The classical method of interviewing (either in person or over the phone), I’ve always found to be quite useless. It does have a ‘weeding’ effect of removing the completely clueless, but that’s all. The problem is when you ask people to describe protocols/systems/methods etc you’re testing their booksmart skills, not their real world ones.
I’ve always loved the idea of a practical test, where some kit is set up in a ‘mini lab’ type setup, and a number of trouble tickets are given to the candidate. This will answer the ‘can they troubleshoot’ question! However it’s quite time consuming to set up and grade – if you’ve ever tried to write these kinds of tests they actually take quite a lot of time to get clear and fair.

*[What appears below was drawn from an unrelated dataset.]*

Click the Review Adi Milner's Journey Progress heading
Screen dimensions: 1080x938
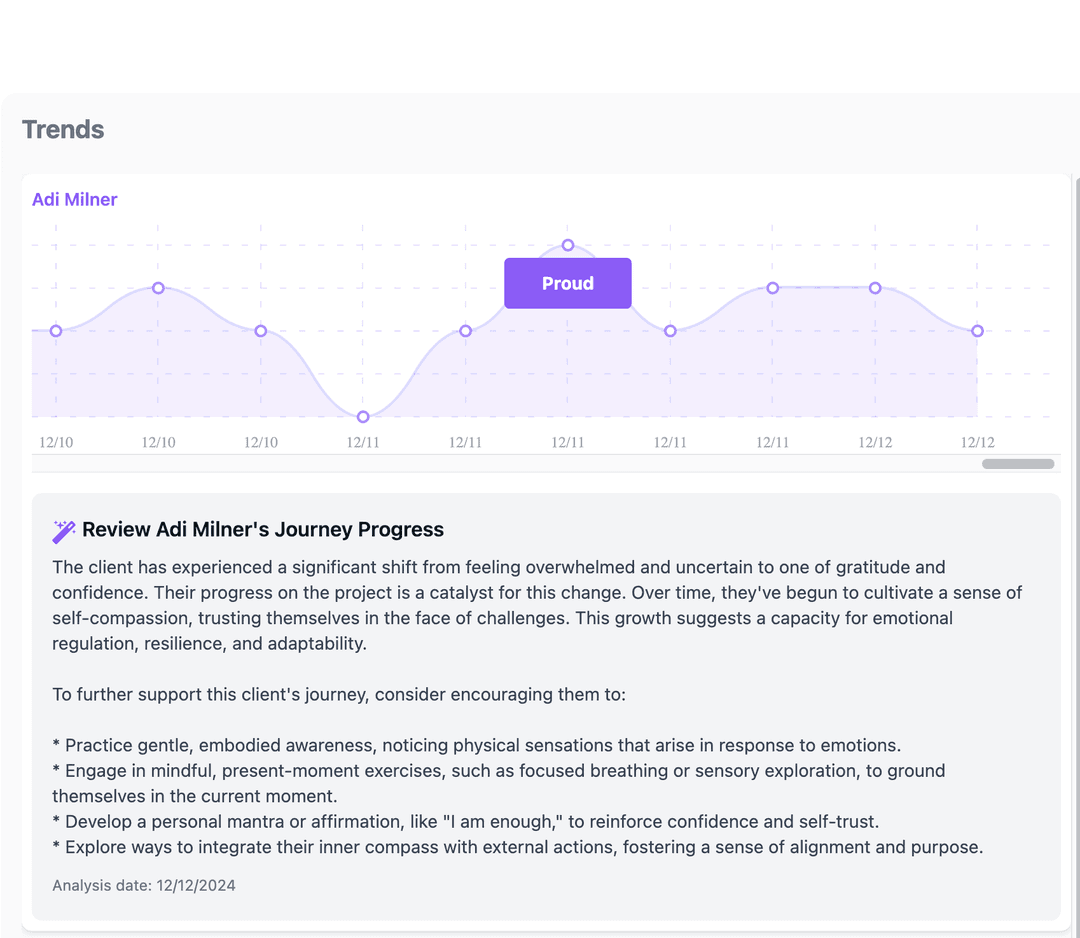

As an alternative – there is whiteboarding a problem, where the candidate is given a theoretical issue, which they need to talk through their troubleshooting techniques for. It’s simpler to do for the interviewer, but can be quite daunting for people who are not used to public presentations.
In general, making someone answer an open question (e.g. show me on the board how OSPF works) will really test the depth of their knowledge – beyond being able to regurgitate the books they’ve read. However, again you have the problems of nerves and people unused to standing up and presenting. If you’re not looking for ‘public facing’ staff, are you ruling out people based on a skill you don’t need? Speaking to recruiters, this kind of method can rule out a lot of people!
I’m really interested to hear your comments on this one. What have you done (or had done to you!) over the years, and what do you think worked and didn’t work!